# Gisbertus Voetius on wether children are a part of the visible Church



## Seeking_Thy_Kingdom (Sep 18, 2019)

Question: Whether the children of those who belong to the covenant are members of the visible church and co-assemble it?

Answer: They are called members of the church by the Dutch Liturgy and by the ministry in the form of baptism, and this is supported by 1 Cor. 7:14, Acts 2:39 and by other places that tend to be brought up against the Anabaptists for child baptism. However, this should not be construed as limiting, as Amesius says very well about this: _The children, however, are not fully members of the church to the extent that they could practice the activities of the community, or were allowed to to be part of all its special rights, unless it appears in advance of the growth in the faith; however, of those things that relate to the commencement of faith and the entry into the church, they may not be excluded._ They are therefore incomplete members, having a certain similarity with those who are full members of the church, because they have the spirit and grace of being born again, and thus something similar to faith, the calling and actual conversion (through which one is a member of the invisible church), but not having faith and actual conversion itself, have something similar to the actual and explicit confession of faith, and with the promise and commitment (by which adults are incorporated into the people of God and the visible church), namely the actual and explicit confession and commitment of the parents.

Given material
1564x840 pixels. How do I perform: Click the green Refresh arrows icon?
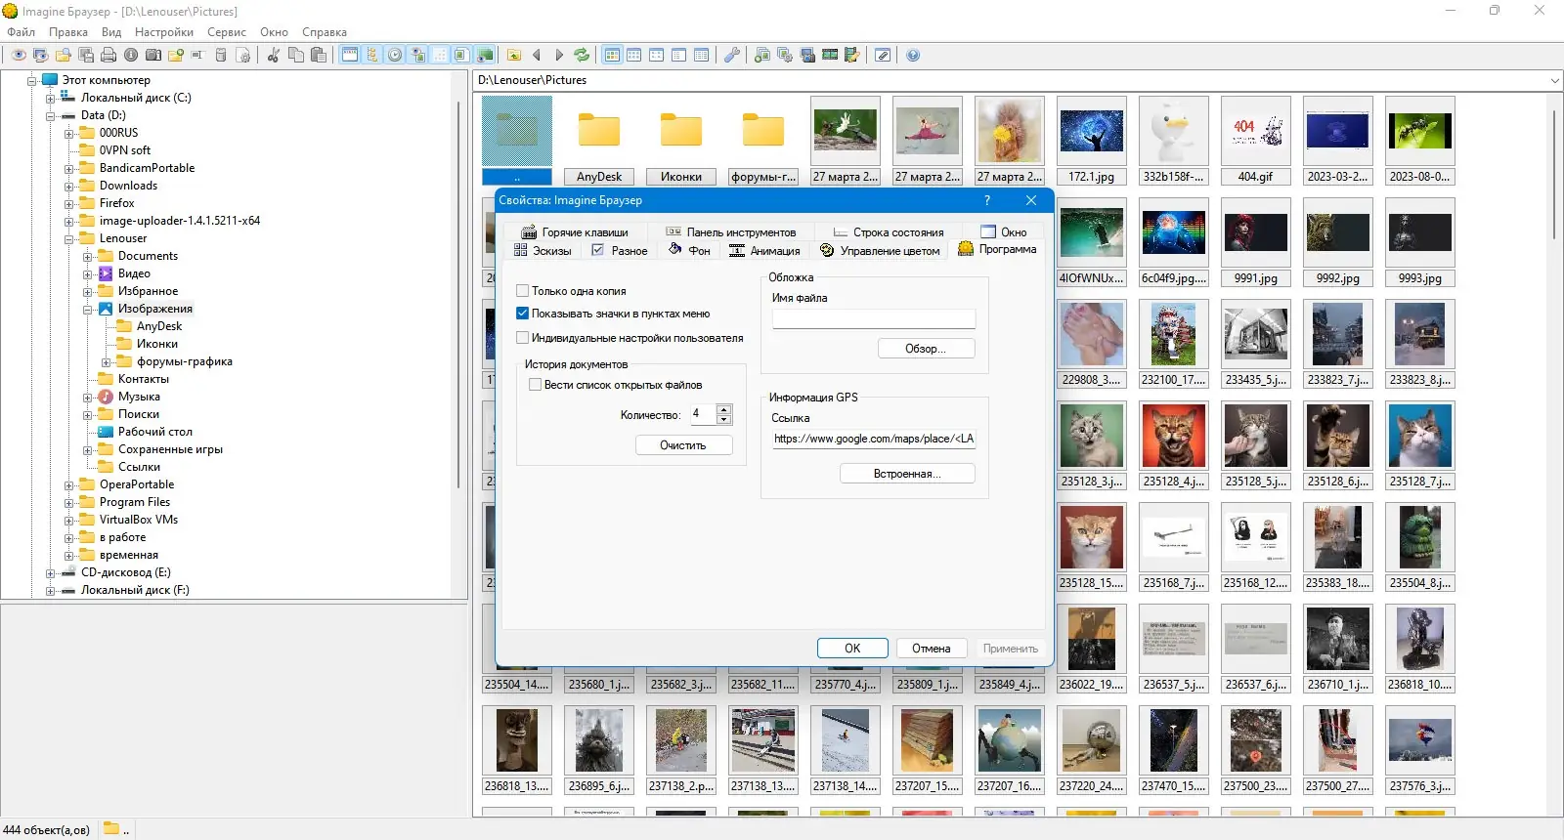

Short problem 1
Copy the part of the Voetius passage that opens with the words containing "## Seeking_Thy_Kingdom (Sep" and closes with "and co-assemble it?".
Short problem 2
In the Voetius passage, what does Amesius say children may not be excluded from?

Problem solution 1
## Seeking_Thy_Kingdom (Sep 18, 2019)

Question: Whether the children of those who belong to the covenant are members of the visible church and co-assemble it?

Problem solution 2
Those things that relate to the commencement of faith and the entry into the church.